I just joined this community and somehow I already feel at home. I read through so many articles and posts that it feels so good.
Well, a little about me. I am 18 years old and life hasn't been what others would say 'normal' for me.
For starters, ever since I was almost 6 years old, I always had this one really strong feeling inside of me that I was meant to do something for this world and had a special purpose here. I never really 'fitted in' in any of the groups in school and was always the 'outsider'. I always enjoyed my own company rather than be with others who just spent through a monotonous routine and did nothing productive or anything good for the people around. I always had this feeling that I didn't belong here at all after encountering hundreds of people till now. I never could bring myself to be led by someone, follow a routine, do a 9-5 or just do something 'normal'. I always wanted to create and achieve the special things; those things that others could hardly think of or dream of. I always dreamt of the cosmos. Whenever I close my eyes and apply a little pressure on them with my thumbs, it feels as though I am being transported across the stars and the moons to another place. It is a long journey and all I see is the eternal space with the stars shining bright as I go through them. I just always travel in it. I never reached a particular destination; it just kept changing every single time. Sadly, in the past 2 years, due to some circumstances I just lost this feeling of being special and being able to do something for the world. Now a while back, I broke through everything and returned. I decided to cease contact with all those who didn't give out the vibe that I longed for and started working hard again.

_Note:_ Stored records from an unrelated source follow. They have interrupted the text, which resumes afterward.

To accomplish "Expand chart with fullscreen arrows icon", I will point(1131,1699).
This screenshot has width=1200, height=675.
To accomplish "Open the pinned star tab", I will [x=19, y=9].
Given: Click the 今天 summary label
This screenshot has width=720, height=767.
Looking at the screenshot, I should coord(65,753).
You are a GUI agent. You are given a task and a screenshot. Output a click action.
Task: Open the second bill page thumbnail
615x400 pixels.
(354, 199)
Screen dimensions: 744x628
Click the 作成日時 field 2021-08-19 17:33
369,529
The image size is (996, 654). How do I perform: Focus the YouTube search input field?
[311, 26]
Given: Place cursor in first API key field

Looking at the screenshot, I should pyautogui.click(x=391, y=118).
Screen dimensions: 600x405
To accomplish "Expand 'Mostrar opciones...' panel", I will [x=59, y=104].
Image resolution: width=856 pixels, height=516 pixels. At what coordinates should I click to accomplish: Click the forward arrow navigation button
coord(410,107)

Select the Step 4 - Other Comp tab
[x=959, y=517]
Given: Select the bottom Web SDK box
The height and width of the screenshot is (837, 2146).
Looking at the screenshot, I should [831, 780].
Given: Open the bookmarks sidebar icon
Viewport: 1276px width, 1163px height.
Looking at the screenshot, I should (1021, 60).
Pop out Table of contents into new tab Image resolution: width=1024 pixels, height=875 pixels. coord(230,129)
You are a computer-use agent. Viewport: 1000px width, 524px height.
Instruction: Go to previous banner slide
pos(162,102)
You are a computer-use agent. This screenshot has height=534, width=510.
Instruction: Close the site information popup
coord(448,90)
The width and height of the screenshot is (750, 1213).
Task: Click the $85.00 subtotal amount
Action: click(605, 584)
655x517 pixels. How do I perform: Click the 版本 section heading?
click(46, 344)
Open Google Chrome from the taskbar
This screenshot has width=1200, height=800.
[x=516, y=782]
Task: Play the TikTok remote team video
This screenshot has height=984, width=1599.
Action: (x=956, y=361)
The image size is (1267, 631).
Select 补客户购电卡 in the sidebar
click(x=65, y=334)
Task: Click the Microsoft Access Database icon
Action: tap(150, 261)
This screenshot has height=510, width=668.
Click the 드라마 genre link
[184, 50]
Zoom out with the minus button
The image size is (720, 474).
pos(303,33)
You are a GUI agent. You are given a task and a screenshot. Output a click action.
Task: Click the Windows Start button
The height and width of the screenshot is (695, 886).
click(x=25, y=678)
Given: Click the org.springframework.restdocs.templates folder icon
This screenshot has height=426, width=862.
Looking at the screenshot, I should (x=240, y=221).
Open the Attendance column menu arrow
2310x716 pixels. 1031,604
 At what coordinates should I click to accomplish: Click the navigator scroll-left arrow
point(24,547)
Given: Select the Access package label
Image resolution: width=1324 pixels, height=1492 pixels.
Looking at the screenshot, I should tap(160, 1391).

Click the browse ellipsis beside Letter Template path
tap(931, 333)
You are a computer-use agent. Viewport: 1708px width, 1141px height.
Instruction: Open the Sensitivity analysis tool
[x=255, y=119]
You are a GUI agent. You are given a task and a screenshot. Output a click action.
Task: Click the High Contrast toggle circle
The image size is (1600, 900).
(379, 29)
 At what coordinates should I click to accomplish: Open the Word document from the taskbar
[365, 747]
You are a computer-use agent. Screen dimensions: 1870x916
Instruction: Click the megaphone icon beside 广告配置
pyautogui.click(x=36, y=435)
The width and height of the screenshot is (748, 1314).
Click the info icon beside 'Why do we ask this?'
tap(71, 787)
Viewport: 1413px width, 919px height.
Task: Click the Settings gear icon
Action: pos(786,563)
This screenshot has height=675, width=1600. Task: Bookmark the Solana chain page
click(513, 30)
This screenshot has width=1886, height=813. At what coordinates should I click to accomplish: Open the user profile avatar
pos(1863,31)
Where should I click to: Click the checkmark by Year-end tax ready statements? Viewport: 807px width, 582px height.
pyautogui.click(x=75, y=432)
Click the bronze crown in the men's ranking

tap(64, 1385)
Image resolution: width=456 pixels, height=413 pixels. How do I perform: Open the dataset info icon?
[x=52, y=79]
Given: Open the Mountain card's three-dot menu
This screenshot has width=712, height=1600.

The feeling of being special has returned. I feel different from everyone I encounter. Like I can feel their vibes and tell that they are not the same as I am. Until a few days back, I had just encountered one such person and we have been brothers ever since. I feel everything around me is here for a reason, I feel I am responsible for bringing order to everyone's life and not just be another person. I feel different in a crowd. I feel I am meant to be more than everybody else; to lead and to change. I feel as if I am meant for something really big. Every single time I see someone suffer, it just aches so much inside that I could not do something for him//her. I have always wanted to do something for the world and it has always been my goal. Day and night I just work toward being successful so that I can do something for everyone around. It just feels as if I owe them a huge deal and it is my responsibility to make a better life for them. I just have always felt it.
There is just one thing that I am really worried about. Whenever I close my eyes, I am not able to wander around like I used to before. Not always. It is rare. I just am really worried about it. Is it a sign for something or is there any way that I can get it back? I know it is a small thing but it really matters to me.